Despite being a star attraction that season he played very little cricket after that until 1902 when he left professional football.

Arthur Wharton was the first professional black football player in the world (Image: Arthur Wharton Foundation)

With all of his achievements in cricket, athletics and football, Arthur was also a star on the rugby pitch and played for Darlington, Rotherham and Heckmondwike.

What is the foundation?

With Viv Anderson MBE, George Boateng, Kim Grant, and Irvine Welsh among its patrons, the foundation – which is a registered charity in Darlington – was created to acknowledge and celebrate the life and achievements of a true sporting hero.
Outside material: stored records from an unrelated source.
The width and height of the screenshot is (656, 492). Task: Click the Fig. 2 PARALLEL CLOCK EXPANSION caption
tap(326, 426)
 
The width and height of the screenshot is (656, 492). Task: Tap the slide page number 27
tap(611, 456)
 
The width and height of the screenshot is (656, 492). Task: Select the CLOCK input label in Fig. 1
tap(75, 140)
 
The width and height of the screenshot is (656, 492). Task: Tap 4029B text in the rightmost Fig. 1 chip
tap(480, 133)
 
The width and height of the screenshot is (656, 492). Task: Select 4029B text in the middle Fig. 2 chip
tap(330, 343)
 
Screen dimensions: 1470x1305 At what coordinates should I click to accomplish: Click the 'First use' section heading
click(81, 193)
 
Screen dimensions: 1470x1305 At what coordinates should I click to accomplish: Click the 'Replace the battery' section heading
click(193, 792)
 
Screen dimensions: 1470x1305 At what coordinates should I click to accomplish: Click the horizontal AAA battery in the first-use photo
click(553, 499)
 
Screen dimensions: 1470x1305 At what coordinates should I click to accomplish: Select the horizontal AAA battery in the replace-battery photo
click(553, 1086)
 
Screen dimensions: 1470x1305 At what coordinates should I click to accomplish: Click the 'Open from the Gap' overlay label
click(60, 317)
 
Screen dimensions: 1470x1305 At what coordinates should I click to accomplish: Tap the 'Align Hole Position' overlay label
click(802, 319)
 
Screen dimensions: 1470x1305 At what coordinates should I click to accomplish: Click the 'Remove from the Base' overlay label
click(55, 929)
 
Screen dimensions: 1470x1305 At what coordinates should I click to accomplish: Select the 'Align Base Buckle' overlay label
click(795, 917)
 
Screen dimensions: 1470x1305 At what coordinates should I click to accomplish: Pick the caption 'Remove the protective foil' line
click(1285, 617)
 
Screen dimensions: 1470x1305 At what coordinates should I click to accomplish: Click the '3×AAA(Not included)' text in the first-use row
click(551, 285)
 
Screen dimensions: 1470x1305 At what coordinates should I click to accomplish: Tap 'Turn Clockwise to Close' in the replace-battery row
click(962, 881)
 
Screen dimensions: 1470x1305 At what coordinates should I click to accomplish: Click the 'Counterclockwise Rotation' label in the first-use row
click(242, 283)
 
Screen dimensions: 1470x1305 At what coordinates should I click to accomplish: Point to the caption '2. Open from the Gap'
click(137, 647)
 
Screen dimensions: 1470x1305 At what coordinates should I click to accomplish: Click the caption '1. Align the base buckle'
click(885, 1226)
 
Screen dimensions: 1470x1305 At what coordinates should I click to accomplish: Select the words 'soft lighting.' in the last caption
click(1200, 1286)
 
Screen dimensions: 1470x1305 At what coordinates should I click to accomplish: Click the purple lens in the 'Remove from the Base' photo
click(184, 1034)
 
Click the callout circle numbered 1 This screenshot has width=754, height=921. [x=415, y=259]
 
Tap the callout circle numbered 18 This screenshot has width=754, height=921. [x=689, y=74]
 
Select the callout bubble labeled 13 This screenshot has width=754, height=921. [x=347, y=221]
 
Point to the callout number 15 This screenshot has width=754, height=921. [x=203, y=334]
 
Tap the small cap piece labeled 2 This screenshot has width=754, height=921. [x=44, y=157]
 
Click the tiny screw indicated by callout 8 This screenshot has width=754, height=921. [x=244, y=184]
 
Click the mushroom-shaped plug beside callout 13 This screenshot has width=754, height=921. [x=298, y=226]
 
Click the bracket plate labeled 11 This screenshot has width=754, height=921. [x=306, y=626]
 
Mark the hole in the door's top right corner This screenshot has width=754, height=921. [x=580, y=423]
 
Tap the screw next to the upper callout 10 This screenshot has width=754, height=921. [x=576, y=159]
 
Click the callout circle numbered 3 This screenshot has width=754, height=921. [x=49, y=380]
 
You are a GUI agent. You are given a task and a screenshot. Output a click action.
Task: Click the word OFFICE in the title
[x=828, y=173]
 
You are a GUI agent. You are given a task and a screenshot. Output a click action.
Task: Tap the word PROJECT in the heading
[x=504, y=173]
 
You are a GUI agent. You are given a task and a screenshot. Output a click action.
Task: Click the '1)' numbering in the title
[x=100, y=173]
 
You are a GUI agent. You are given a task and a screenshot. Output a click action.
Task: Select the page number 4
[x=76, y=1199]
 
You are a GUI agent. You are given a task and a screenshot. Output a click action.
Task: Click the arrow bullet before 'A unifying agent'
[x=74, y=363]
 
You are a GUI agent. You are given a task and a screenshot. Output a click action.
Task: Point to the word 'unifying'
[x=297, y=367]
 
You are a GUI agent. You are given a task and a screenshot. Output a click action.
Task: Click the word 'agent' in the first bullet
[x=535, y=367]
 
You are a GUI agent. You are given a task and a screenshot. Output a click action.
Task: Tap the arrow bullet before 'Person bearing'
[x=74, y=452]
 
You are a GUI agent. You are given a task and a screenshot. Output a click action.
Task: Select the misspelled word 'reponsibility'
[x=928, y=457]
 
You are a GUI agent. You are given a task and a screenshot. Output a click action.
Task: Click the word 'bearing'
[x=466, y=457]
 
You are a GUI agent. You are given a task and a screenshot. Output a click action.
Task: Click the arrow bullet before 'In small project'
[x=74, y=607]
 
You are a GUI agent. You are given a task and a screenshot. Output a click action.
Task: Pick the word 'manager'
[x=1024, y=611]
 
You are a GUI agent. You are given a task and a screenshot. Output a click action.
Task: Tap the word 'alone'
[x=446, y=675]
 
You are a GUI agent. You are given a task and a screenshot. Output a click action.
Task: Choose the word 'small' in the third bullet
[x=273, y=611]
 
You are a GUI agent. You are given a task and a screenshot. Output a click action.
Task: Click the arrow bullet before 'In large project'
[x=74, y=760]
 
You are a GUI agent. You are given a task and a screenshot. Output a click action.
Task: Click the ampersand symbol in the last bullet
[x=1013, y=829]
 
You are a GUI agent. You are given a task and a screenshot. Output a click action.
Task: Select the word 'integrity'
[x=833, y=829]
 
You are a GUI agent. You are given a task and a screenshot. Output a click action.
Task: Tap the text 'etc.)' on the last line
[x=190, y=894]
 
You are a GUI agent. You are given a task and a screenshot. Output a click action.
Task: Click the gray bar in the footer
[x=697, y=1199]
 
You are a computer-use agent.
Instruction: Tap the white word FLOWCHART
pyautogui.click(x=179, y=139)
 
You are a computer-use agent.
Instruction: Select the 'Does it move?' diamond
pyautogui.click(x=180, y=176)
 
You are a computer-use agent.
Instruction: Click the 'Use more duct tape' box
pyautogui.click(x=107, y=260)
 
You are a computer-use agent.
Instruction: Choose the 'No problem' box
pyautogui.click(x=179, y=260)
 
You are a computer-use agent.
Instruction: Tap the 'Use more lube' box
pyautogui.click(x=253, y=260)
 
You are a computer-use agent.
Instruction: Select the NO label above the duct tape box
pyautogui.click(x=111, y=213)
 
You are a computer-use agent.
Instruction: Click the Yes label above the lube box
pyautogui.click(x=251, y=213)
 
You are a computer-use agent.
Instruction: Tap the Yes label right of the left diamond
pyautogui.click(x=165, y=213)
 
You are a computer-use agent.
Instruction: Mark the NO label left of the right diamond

In 2007, founder Shaun Campbell was invited to give a talk at Middlesbrough Town Hall on the subject of ‘The History of Black People and Music’ as part of Black History Month.

It was at the event that he picked up a brochure containing a brief passage about Arthur Wharton which inspired Shaun to pay tribute to Arthur and bring him to the attention of the people of Darlington.

Shaun Campbell at the Arthur Wharton Foundation, in Darlington. (Image: Stuart Boulton)

In 2008, legendary music icon Stevie Wonder invited Shaun and former Middlesbrough midfielder George Boateng on stage at his concert to unveil the first maquette of Arthur Wharton.

Two years later, Shaun launched the foundation which celebrates Arthur’s life and achievements through education and events “aimed at promoting equality and diversity in order to impact the hearts and minds of a generation”.

Now, at the foundation’s home off Widowfield Street, a striking mural of Arthur- by artist JayKaes and commissioned by BT Sport – looks out across Darlington.

Shaun added: “Cricket owes a debt of gratitude to Arthur, as do rugby, cycling, football and athletics. We’re the only organisation that has an icon that fits within all of that.

“It can’t stop with him. His legacy is to make sure others are celebrated, who have been forgotten.”